Streaming data from aspera host to S3 bucket
One way of executing a large data transfer (e.g. for a seq project) is to write the data directly from the data provider to an S3 bucket, without having to first download the data. This requires that the data provider has an aspera license. The data will not be written to the machine running the transfer, but will go directly to the S3 bucket. Supposedly this works equally well streaming to Google Cloud Storage, but I have not tested it.
Step-by-step guide
To run the data transfer from an AWS EC2 machine:
- Create an EC2 instance with permissions to access the S3 bucket.

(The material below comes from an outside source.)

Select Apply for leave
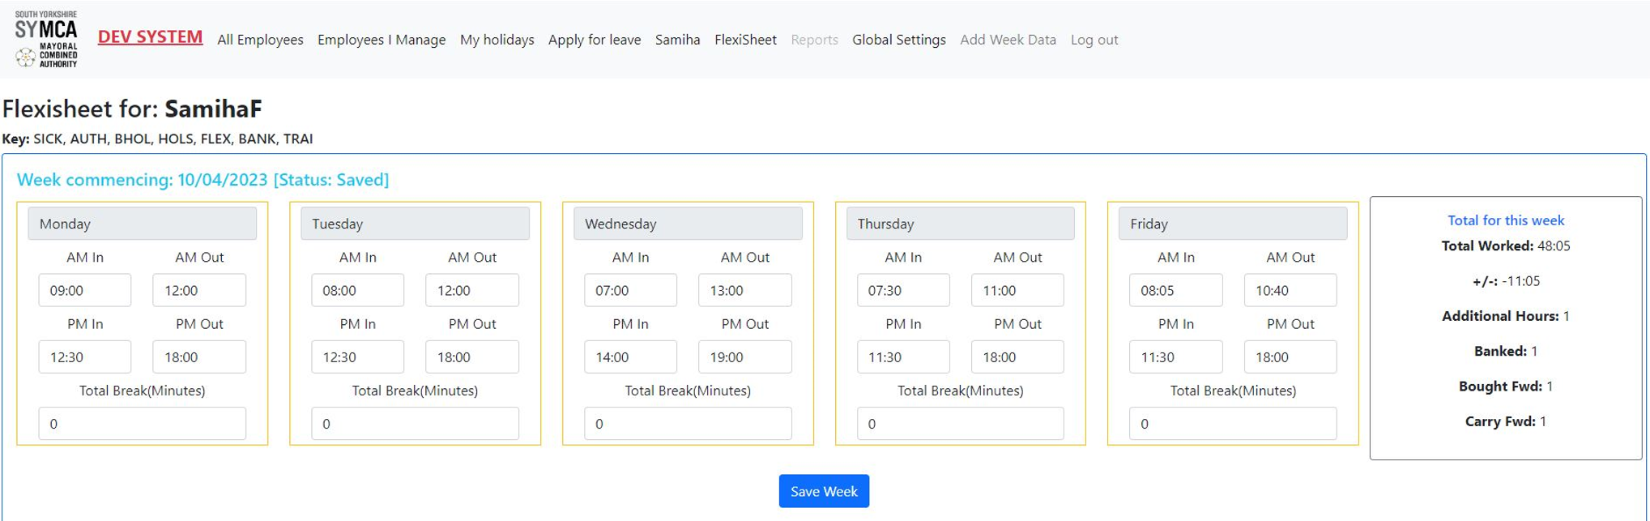 pos(595,40)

- Install aspera software.
- Copy aspera license to /opt/aspera/etc/aspera-license
- Install AWS CLI
- Check that you can access the S3 bucket, for example by running "ls".
- Run the data copy:
/opt/aspera/bin/astrap-config.sh enable ascp -A ascp -k 3 -v -p -l400m --mode recv --user=“USERNAME” --host=ASPERA.HOST.ADDRESS DIRECTORY_TO_DOWNLOAD s3://s3.amazonaws.com/YOUR_BUCKET/
Where
- USERNAME is your login ID on the aspera server
- ASPERA.HOST.ADDRESS is the location of the aspera server
- DIRECTORY_TO_DOWNLOAD is the name of the file or directory you want to copy to S3
- YOUR_BUCKET is the name of the S3 bucket to which the data will be copied.
Note that I was provided a temporary copy of the full aspera software and license in order to test this procedure. I was told at the time (Fall, 2014) by the CEO that they were interested in offering a product for doing this type of transfer.
I tested this procedure from an Amazon EC2 instance using ami-8997afe0. I do not know what performance to expect running it from belltown or other Hutch local compute.